Engineering subprogramme, 7 November 2006

Engineering subprogramme, 7 November 2006 Tony O’Hagan

Outline Three parts: • Turbofan engine vibration model • Reification • Predictors and validation

Part 1: The new model

Turbofan vibration model • Rolls-Royce, Derby, UK • Maker of civil aeroplane engines • Simulator of a fan assembly • Our example has 24 blades • Primary concern is with vibration • If amplitude is too high on any one blade it may break • In effect this will destroy the engine Rolls-Royce Trent 500 engine

Model details • 24 inputs are vibration resonant frequency of each blade • 24 outputs are amplitude of vibration for each blade • Other factors • Amount of damping – more results in more complex behaviour and longer model run times • Model resolution – it’s possible to run the solver on higher or lower resolution grids • Could also vary e.g. number of blades, operating rpm and temperature

Parameter uncertainty • It’s not possible to manufacture and assemble blades to be all identical and perfectly oriented • Variation in resonant frequencies of blades creates complex variations in their vibration amplitude • Uncertainty distribution on each model input is the distribution achieved within manufacturing tolerances • Question:Given an assembly of bladessampled from this distribution,what is the risk of high amplitudevibrations resulting?

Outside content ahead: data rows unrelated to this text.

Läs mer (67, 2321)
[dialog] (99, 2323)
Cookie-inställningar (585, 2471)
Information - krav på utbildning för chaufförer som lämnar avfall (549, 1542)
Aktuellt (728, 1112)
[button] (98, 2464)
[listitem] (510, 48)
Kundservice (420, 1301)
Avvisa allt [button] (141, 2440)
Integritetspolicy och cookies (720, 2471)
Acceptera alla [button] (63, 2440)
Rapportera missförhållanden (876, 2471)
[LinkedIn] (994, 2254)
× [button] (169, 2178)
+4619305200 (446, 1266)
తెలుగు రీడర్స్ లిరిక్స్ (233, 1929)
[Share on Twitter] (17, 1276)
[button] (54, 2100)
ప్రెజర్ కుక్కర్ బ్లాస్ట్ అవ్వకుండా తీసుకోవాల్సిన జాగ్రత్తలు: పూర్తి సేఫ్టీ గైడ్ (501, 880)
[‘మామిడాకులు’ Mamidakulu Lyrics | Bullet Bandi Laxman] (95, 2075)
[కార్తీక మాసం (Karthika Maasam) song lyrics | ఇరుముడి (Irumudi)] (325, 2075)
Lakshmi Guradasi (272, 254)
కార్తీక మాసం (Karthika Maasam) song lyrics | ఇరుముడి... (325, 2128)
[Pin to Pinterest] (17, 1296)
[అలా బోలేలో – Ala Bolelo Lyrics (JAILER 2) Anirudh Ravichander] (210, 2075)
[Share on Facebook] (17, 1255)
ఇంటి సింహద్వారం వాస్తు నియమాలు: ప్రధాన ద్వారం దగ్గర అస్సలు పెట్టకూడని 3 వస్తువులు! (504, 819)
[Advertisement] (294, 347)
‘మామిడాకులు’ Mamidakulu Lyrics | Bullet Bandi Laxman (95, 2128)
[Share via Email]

Emulation • Strategy: • Emulate single output = blade 1 amplitude • 24 inputs = frequencies of blades 1 to 24 • Because of rotational symmetry, each model run gives up to 24 design points • Simulate random blade assemblies • Results • Output depends most strongly on blade 1 input • Also on neighbouring inputs, 2 and 24, etc • But high-order dependencies on all inputs • So far we’ve failed to emulate accurately even with very many design points

Challenges • What’s going on here? • Can we find a way to achieve the original strategy? • Should we try instead to emulate max amplitude? • This may also be badly behaved!

Part 2: Reification

Reification – background • Kennedy & O’Hagan (2001), “Bayesian calibration of computer models” • KO’H henceforth • Goldstein & Rougier (2006), “Reified Bayesian modelling and inference for physical systems” • GR henceforth • GR discuss two problems with KO’H • Meaning of calibration parameters is unclear • Assuming stationary model discrepancy, independent of code, is inconsistent if better models are possible • Reification is their solution

Meaning of calibration parameters • The model is wrong • We need prior distributions for calibration parameters • Some may just be tuning parameters with no physical meaning • How can we assign priors to these? • Even for those that have physical meanings, the model may fit observational data better with wrong values • What does a prior mean for a parameter in a wrong model?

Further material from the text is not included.